Alors, elle dit la seule chose qui pouvait l'arrêter, « Jack. » Et il s'arrêta effectivement. Il se retourna brusquement et s'avança rapidement vers elle. Il la saisit par ses bras et la poussa contre le mur du jardin.
« Je pourrais vous tuer, Carter. »
Elle le fixa avec défi. « Je n'ai pas peur de vous. »
Il relâcha sa prise sur ses bras et s'appuya sur le mur, un bras de chaque côté de sa tête. « Vous devriez. »
« Non, Daniel est celui qui, toujours, devient le méchant. »
Il inclina sa tête et fixa le sol pendant quelques instants. Quand il la releva, elle ne ressentit plus la colère bouillonnante qui avait émané de lui. La douleur était toujours là, mais plus la colère. « Bon sang ! Carter. Je n'ai jamais aimé quelqu'un comme je vous aime. » Un demi-sourire tordit ses lèvres. « Vous savez pourquoi Daniel est toujours celui qui se tourne vers le côté obscur ? Il touche toujours les trucs qu'il ne devrait pas. »

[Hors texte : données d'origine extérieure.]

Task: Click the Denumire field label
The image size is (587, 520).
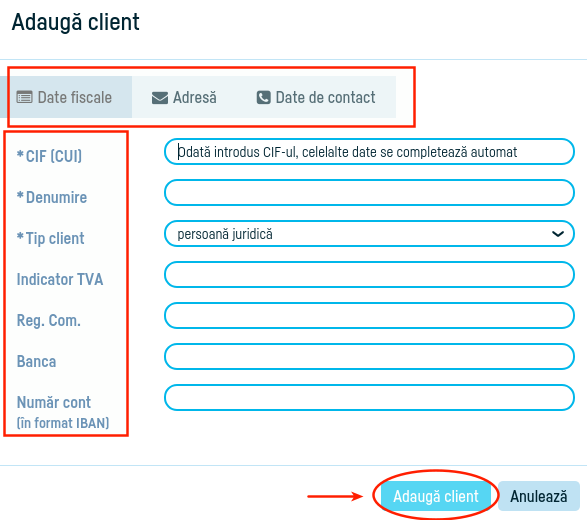Action: click(52, 197)
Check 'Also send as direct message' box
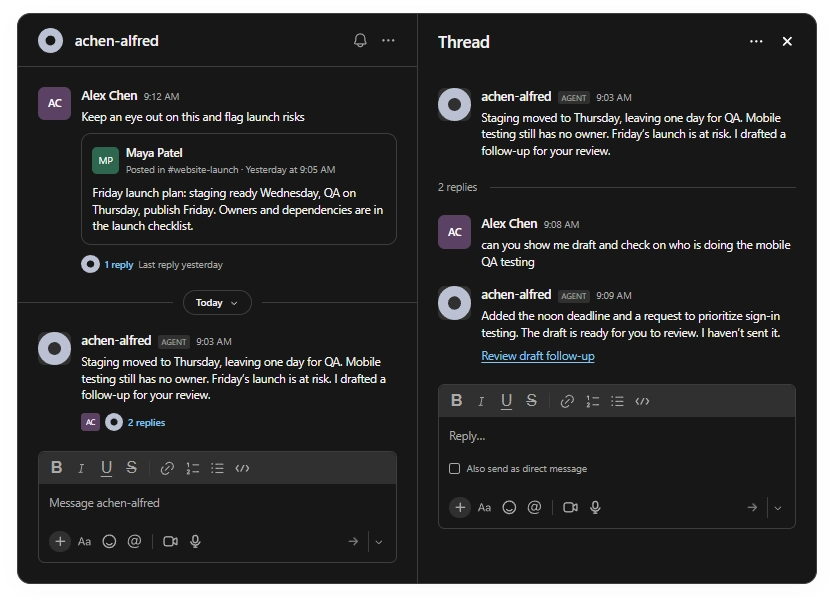The image size is (832, 598). tap(455, 469)
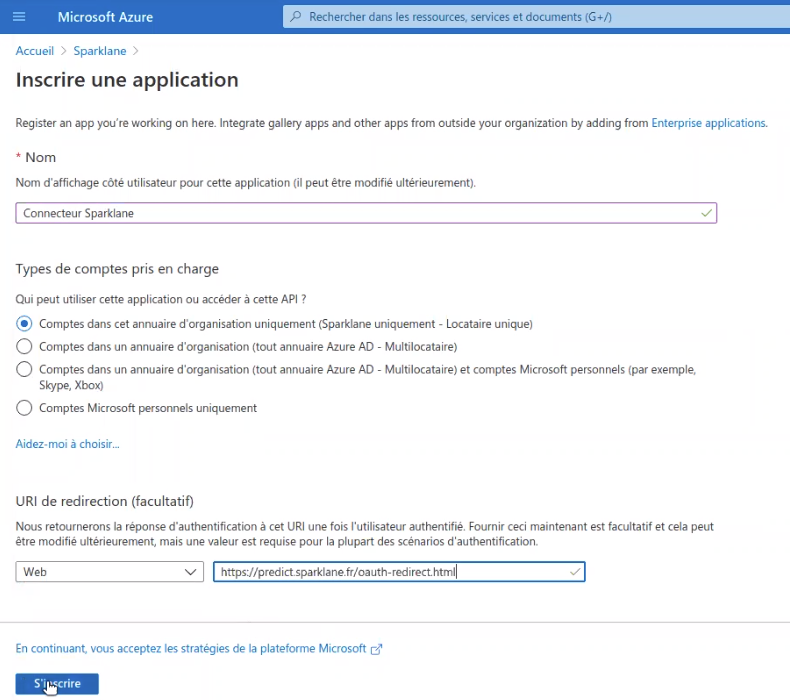Click the Web dropdown arrow

[190, 572]
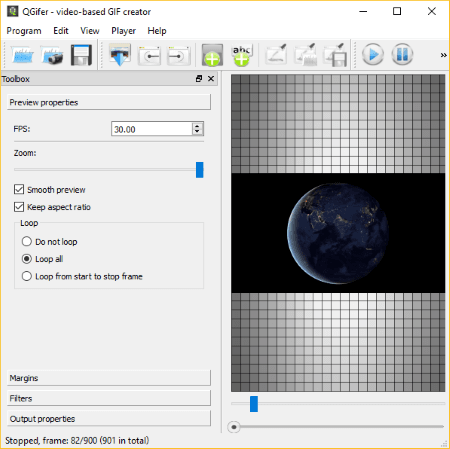Viewport: 450px width, 449px height.
Task: Uncheck the Smooth preview checkbox
Action: point(19,189)
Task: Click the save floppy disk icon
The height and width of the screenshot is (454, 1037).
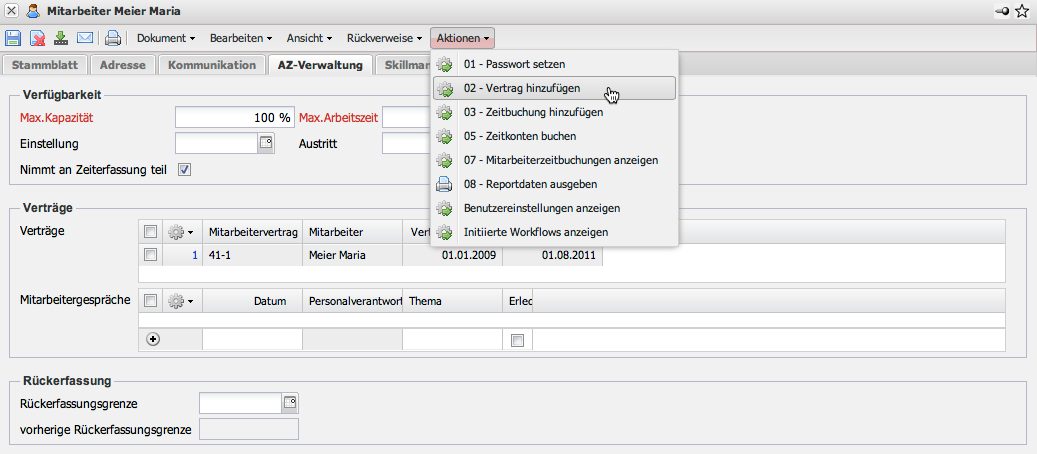Action: click(x=14, y=39)
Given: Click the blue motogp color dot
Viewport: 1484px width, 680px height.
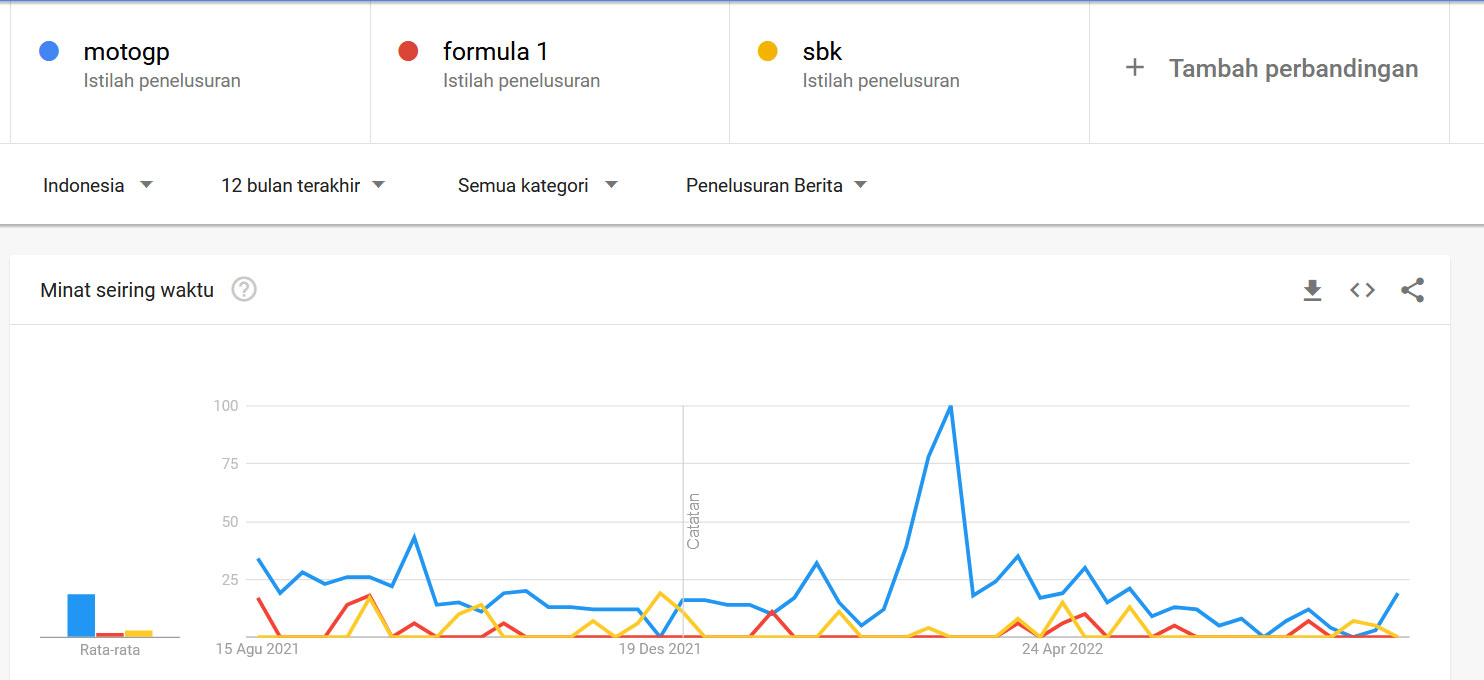Looking at the screenshot, I should [x=48, y=51].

« Je considérerai cela avec soin, » lui dit-elle avec un petit sourire. Avec hésitation, elle leva sa main et ôta ses lunettes de soleil. Et la douleur dans ses yeux lui brisa le cœur. « Je suis tellement désolée, Jack. Je vous en prie, ne m'abandonnez pas. Je ferai tout ce qu'il faudra aussi longtemps que je pourrais être avec vous. Je démissionnerai. Tout ce que vous voudrez. Je vous aime, Jack. Je n'ai jamais aimé Pete. Je me suis seulement servie de lui parce que je ne pouvais pas vous avoir. Vous êtes le seul que j'ai toujours voulu. »
Jack ferma les yeux et soupira profondément. « Pensez-vous vraiment cela ou êtes-vous seulement en train de dire ce que je veux entendre parce que vous avez peur d'être seule ? »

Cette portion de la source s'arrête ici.